倒れるギリギリの体調と心の状態の中での「大丈夫」は、自身にムチを打つ言葉だったのかもしれない、「助けて」と伝えていたのかもしれない。

そこに思いが至らなかった。
「申し訳ないです、妻にも子どもにも。親や社会資源を含めて頼ればよかった。自分も努力すればよかった。結局、家庭の状況を軽視していたんです。重い状況ではないと思い込んでいたんです」

そこに、妻がいない

いまは、仕事の量をセーブしながら平日に働き、子育てと妻の看病をしながら目まぐるしく1日が過ぎていく。

ただ、かつてあった何気ない日常が、いまはない。
「何が変わってしまったのかというと、単純に、妻の笑う回数が減りました。おもしろいテレビ番組を見ていてもあんまり、笑わなくなっているんです」
子どもへの気持ちも手紙につづられていた。
(手紙より)
子どもも時々、不安定になることがあります。
無条件に甘えることができるはずの親の一人を、我が子から奪ってしまった影響は大きいと感じています。(続く)
彼は「『奪ってしまった』というのは書き過ぎました」としながらも、子どもへの思いを聞かせてくれた。
「子どもが母親といられない時間が多いんです。最近も天気がいい日に子どもを連れて公園に遊びにいきました。でもその場にママはいないんです」

「子どももあんまり言わないんですよ。ママなんでいないの?とか。はっきり言わないのがまた申し訳ないというか、、、我慢させているのかなって、、、それが、、、つらいです」

そんな自分が嫌なのです

手紙には仕事への向き合い方についての話も出てくる。
(手紙より)
鈴木さんの記事には、今後のキャリアに関する記述がありませんでした。
覚悟を決めて働いていらっしゃるのかな、でも不安もあるんじゃないのかな、などといろいろ想像しました。

私にはまだ、そういう覚悟はありません。
同世代の仲間は困難な仕事も(時には長時間勤務をしながら)こなし、順調にステップアップしていきます。
それを見ていると、焦燥感や虚無感に襲われます。

そしてイライラを募らせ、妻や子どもに接する態度が悪くなります。
それは自覚していますし、そんな自分が嫌なのですが、社内にも社外にも同じような立場の人は身近におらず、結局は抱え込んでいます。
妻と子には申し訳ない思いを抱いています。(続く)
働く時間に制約がある中、遅くまで働く周囲と比べてやりきれなくなってしまう。家族に申し訳ないと思いながら、思い描いていた仕事に挑戦したかったと、ふと考えてしまう。そうした抱え込んだ思いを吐き出す場がなく、矛先が家族に向かってしまうという悪循環だった。

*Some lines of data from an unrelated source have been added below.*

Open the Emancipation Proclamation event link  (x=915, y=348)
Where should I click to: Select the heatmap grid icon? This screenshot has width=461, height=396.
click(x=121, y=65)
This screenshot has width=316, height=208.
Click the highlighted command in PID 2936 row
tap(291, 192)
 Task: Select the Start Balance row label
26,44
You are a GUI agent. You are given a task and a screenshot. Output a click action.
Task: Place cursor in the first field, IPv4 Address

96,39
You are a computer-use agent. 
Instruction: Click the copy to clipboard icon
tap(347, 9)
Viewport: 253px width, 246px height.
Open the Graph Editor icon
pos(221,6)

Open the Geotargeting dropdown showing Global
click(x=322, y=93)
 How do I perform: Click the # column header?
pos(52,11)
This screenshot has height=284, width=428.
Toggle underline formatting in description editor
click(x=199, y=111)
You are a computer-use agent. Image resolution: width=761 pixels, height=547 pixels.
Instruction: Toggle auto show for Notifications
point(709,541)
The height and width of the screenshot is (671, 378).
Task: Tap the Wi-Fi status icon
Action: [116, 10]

「妻と子に申し訳ない」と、口を引き締め、床に目を落としながら絞り出すようにつぶやいた。

私にではなく、家族に向けた言葉だと思った。
(手紙より)
そんな時に今回の記事を偶然目にしました。
ともすれば男はとにかく働くべきという意識がまだまだ残る中にあって、同じような人がいることに、少し救われた思いです。

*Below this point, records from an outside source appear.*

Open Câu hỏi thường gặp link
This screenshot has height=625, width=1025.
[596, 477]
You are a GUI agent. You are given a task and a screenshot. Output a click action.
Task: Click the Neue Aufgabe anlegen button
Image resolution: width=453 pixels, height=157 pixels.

ご自分のこと、ご家族のことを記事にするには勇気が要ったのではないでしょうか。
SNSでは厳しいコメントも付いていますが、共感を抱いている人もたくさんいるはずです。

長文を大変失礼しました。
急に冷え込んできました。
鈴木さんもご家族も、どうぞご自愛ください。
同じような悩みを持つ父親が、彼の周りにはいなかった。悩みを打ち明けるのも怖かったようだ。
「父親たちがどんな思いで、育児や仕事に向き合っているのかよくわからなかったんです。それを知ることができただけでもありがたかった」

「自分が打ち明けても、『自分の責任でしょ』とか『心が弱いんでしょ』とか言われるかもしれないですし、そんな時に同じような状況の人の言葉を読めたので、ありがたかったです」

最初の人

父親どうしが子育てと仕事を語り合う、父親の言葉が別の父親の救いとなる、そうした場は少ない。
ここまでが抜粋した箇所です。